Overview
- Anthropic has announced a number of major open source software vulnerabilities in the course of its ProjectGlasswing effort.
Affected Products
- the affected products are NGINX Open Source, NGINX Plus, jq, MapServer, Temporal Server, wolfSSL, HashiCorp Nomad / Nomad Enterprise, libyang, Craft CMS, Mastodon, gix / gitoxide, junrar, FreeRDP, Ghost, ImageMagick, MinIO.
- the disclosed vulnerabilities include heap buffer overflow, arbitrary file write, access control error, encryption failure, signature bypass, integer overflow, certificate verification error, path traversal, use-after-free, privilege escalation, server-side request forgery (SSRF), remote control code execution, and SQL injection.
- related CVEs and GHSA items include CVE-2026-27654, CVE-2026-32316, CVE-2026-33721, CVE-2026-5199, CVE-2026-5446, CVE-2026-5447, CVE-2026-5448, CVE-2026-5466, CVE-2026-5477, CVE-2026-5479, CVE-2026-5500, CVE-2026-5501, CVE-2026-5503, CVE-2026-7474, GHSA-9f49-8×56-jmjc, GHSA-cc7p-2j3x-x7xf, GHSA-chgx-jx3p-rf73, GHSA-crr4-7rm4-8gpw, GHSA-f26g-jm89-4g65, GHSA-j273-m5qq-6825, GHSA-mpxh-8fq3-x8mh, GHSA-w52v-v783-gw97, GHSA-x9h5-r9v2-vcww, GHSA-xh8f-g2qw-gcm7.
Vulnerability Patch
- patches have been made available in the latest updates, and each product should be updated to the latest version of the patch or higher as indicated.
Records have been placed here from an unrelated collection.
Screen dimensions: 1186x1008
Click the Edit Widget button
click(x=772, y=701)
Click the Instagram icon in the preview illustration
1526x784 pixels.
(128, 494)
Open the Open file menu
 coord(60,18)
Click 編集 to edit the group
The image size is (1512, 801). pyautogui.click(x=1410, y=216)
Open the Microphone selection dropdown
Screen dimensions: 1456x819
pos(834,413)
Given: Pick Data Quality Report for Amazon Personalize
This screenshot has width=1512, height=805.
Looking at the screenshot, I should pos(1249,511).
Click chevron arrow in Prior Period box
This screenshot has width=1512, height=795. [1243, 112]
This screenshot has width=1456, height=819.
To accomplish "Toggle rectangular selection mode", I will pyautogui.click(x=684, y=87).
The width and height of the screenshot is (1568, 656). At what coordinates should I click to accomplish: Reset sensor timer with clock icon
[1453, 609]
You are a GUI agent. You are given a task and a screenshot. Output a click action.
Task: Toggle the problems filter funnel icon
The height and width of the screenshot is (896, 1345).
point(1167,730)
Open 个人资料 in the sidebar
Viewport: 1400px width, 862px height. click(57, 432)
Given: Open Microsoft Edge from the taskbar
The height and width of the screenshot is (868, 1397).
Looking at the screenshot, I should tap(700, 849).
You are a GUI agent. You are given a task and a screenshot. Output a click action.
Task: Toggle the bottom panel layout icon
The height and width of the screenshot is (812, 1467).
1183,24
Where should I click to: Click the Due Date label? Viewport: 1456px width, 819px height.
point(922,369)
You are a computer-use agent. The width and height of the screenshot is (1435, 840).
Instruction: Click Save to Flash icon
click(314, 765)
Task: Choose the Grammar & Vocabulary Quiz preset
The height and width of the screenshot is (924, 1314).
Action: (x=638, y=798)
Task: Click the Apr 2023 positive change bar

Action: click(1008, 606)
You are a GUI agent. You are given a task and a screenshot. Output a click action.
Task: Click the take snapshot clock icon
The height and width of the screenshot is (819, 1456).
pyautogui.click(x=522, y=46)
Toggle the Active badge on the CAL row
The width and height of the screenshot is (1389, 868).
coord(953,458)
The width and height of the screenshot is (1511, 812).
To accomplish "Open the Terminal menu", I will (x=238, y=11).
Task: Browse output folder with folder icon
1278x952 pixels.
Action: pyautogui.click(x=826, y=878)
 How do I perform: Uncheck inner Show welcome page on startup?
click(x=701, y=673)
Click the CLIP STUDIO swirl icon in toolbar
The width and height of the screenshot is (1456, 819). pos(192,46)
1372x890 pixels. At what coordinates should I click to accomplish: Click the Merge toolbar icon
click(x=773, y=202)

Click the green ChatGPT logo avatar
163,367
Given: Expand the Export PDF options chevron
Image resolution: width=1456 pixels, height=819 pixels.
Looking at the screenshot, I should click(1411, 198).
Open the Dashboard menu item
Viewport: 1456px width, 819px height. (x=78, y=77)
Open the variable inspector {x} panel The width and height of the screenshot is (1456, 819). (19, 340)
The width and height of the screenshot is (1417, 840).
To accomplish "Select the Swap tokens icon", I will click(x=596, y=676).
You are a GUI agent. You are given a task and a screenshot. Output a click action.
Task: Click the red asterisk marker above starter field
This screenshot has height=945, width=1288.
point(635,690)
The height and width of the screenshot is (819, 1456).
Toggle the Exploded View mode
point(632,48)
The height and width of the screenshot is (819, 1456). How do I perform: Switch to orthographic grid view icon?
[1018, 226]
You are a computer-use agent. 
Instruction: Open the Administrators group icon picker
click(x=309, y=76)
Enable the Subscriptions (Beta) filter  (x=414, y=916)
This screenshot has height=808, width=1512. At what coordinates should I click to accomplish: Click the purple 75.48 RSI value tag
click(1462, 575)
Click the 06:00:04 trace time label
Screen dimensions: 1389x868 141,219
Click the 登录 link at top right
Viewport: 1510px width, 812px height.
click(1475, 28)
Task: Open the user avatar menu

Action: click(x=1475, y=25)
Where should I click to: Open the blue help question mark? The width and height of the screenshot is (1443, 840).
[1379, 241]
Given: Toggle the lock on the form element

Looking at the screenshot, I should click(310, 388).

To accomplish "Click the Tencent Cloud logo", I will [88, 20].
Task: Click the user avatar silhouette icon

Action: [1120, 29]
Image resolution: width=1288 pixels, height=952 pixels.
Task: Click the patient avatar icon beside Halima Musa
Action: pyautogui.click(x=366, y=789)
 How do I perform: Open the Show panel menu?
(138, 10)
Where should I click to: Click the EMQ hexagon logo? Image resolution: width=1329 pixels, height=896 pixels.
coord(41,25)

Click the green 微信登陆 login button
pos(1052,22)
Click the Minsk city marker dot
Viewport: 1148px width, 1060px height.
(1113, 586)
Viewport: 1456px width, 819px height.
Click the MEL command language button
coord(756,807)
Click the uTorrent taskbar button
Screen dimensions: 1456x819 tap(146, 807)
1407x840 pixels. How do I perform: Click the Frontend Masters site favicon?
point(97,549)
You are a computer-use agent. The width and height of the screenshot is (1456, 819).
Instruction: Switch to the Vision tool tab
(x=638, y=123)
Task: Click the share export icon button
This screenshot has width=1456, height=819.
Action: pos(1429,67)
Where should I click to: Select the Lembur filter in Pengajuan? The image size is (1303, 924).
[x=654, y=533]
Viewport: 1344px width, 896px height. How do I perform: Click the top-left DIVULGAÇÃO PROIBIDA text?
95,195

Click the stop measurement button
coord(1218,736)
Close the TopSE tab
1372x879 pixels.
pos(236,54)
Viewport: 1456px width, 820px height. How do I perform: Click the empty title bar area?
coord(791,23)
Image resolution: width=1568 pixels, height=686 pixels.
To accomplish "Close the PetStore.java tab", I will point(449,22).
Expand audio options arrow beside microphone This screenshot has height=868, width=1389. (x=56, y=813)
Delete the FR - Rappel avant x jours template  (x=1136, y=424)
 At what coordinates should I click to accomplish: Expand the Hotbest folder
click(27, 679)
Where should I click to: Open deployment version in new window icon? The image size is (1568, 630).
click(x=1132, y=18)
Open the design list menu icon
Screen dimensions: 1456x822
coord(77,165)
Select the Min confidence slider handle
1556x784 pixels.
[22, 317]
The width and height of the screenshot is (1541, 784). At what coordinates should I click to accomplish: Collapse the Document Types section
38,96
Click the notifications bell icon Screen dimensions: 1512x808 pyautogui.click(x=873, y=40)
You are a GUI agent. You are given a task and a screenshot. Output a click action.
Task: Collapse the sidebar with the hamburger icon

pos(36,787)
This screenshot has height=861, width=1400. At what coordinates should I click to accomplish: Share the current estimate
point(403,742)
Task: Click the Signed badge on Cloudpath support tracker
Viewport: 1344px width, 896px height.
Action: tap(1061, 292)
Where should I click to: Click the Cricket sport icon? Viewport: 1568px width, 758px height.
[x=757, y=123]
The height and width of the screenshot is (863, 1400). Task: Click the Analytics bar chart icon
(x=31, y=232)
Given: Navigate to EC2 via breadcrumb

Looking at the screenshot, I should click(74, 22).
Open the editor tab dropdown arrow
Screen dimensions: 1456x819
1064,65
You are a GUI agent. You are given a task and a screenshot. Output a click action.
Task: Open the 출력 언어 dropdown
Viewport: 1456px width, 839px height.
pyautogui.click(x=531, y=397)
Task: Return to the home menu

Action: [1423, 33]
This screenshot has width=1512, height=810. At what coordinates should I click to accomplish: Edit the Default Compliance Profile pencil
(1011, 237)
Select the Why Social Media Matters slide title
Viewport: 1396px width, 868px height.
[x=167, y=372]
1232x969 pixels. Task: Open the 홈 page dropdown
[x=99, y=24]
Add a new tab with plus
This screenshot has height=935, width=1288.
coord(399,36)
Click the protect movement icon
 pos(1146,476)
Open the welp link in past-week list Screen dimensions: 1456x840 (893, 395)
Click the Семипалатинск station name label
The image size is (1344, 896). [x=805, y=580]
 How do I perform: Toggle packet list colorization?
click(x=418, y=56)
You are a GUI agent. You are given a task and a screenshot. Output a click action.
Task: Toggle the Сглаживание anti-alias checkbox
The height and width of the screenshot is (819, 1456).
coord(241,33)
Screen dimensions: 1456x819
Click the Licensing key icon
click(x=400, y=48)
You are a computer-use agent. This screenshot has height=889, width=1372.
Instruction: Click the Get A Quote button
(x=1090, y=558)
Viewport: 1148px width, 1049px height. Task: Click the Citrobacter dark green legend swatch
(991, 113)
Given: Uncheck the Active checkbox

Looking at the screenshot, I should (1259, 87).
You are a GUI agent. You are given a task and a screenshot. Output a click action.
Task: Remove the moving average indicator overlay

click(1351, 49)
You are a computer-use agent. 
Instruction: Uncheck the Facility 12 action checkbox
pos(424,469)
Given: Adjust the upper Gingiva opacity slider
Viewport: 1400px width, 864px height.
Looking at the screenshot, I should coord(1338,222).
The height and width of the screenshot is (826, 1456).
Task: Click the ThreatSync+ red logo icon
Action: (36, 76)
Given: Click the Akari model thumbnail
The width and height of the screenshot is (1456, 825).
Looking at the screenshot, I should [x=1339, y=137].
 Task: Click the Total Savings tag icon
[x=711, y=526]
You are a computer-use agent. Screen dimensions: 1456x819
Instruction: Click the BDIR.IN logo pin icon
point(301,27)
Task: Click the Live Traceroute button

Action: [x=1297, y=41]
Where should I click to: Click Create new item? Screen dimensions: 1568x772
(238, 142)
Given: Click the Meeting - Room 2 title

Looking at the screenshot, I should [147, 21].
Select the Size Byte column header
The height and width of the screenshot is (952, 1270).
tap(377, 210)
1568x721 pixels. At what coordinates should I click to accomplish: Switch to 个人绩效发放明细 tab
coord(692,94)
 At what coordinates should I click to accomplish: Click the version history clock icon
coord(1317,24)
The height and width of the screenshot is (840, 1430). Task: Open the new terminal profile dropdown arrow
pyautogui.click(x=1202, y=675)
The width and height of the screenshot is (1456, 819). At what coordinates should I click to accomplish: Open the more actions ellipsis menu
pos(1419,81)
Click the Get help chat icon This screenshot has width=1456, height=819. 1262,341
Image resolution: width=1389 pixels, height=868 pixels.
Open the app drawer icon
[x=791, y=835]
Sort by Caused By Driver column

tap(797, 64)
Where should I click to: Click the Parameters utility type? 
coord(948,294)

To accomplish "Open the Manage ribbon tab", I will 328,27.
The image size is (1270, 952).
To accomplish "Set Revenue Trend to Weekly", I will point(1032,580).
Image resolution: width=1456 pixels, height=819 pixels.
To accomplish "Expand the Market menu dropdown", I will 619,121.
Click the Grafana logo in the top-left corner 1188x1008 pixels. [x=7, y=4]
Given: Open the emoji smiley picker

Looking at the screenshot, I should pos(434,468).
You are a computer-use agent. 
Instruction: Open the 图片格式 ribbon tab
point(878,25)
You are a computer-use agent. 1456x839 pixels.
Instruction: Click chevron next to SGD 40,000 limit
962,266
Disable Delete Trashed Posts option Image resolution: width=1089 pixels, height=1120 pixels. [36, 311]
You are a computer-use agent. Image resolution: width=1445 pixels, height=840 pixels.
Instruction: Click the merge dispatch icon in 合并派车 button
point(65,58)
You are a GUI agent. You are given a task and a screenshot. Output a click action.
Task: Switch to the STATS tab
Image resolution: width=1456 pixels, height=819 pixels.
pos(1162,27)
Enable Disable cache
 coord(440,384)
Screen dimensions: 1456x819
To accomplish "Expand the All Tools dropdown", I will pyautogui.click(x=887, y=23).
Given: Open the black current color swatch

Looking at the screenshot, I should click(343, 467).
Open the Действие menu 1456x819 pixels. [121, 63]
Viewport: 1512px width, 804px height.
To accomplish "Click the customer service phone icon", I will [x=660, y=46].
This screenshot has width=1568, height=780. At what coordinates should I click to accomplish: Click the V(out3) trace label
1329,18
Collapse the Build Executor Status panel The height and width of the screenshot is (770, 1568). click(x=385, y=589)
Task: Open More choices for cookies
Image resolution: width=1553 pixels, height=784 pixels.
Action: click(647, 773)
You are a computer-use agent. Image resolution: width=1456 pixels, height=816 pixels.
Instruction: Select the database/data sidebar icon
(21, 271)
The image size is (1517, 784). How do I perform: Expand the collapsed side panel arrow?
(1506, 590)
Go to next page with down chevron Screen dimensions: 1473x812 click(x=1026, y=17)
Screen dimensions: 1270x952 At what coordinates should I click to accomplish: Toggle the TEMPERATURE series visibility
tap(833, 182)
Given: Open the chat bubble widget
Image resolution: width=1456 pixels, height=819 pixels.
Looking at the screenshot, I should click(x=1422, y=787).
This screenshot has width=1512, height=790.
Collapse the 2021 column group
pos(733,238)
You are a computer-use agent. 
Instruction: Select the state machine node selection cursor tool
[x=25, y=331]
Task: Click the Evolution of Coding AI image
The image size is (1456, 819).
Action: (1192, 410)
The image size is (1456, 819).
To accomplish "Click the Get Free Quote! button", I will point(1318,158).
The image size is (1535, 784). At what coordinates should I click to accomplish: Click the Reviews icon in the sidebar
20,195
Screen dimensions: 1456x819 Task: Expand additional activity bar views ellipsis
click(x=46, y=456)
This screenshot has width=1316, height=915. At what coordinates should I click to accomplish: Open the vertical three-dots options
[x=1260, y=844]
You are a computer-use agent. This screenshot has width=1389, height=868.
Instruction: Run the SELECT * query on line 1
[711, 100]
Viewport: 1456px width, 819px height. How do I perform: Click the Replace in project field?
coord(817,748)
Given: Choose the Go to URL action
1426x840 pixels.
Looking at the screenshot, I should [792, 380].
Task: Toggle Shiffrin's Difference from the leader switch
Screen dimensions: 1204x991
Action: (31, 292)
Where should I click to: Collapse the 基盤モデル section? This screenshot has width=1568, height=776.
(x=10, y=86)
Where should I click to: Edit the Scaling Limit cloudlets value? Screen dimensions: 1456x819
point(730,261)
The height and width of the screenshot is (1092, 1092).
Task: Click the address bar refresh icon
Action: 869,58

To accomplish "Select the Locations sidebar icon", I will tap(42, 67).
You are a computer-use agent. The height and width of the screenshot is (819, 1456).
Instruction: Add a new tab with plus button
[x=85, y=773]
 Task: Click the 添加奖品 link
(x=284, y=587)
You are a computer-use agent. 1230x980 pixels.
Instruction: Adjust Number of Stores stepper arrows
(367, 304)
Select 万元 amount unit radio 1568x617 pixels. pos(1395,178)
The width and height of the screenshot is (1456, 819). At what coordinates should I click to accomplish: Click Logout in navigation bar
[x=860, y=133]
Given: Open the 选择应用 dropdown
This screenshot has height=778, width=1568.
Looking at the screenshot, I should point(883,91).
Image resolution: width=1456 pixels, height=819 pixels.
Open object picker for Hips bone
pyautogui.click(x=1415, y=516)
- for example, NGINX Open Source requires 1.28.3 or later or 1.29.7 or later, and NGINX Plus requires R36 or later.
- in addition, MapServer requires 8.6.1 or later, Temporal Server requires 1.29.5 or later or 1.30.3 or later, wolfSSL requires 5.9.1 or later, HashiCorp Nomad / Nomad Enterprise requires 2.0.1 or later or their respective quarterly bases, libyang requires 5.2.6 or later, Craft CMS requires 4.17.6 or later or 5.9.12 or later, Mastodon is 0.83.0 or later, gix/gitoxide is 0.83.0 or later, junrar is 7.5.8 or later, FreeRDP is 3.26.0 or later, Ghost is 6.19.1 or later, ImageMagick is 7.1.2-19 or later or 6.9.13-44 or later, MinIO is RELEASE.2026-04-14T21-32-45Z or later.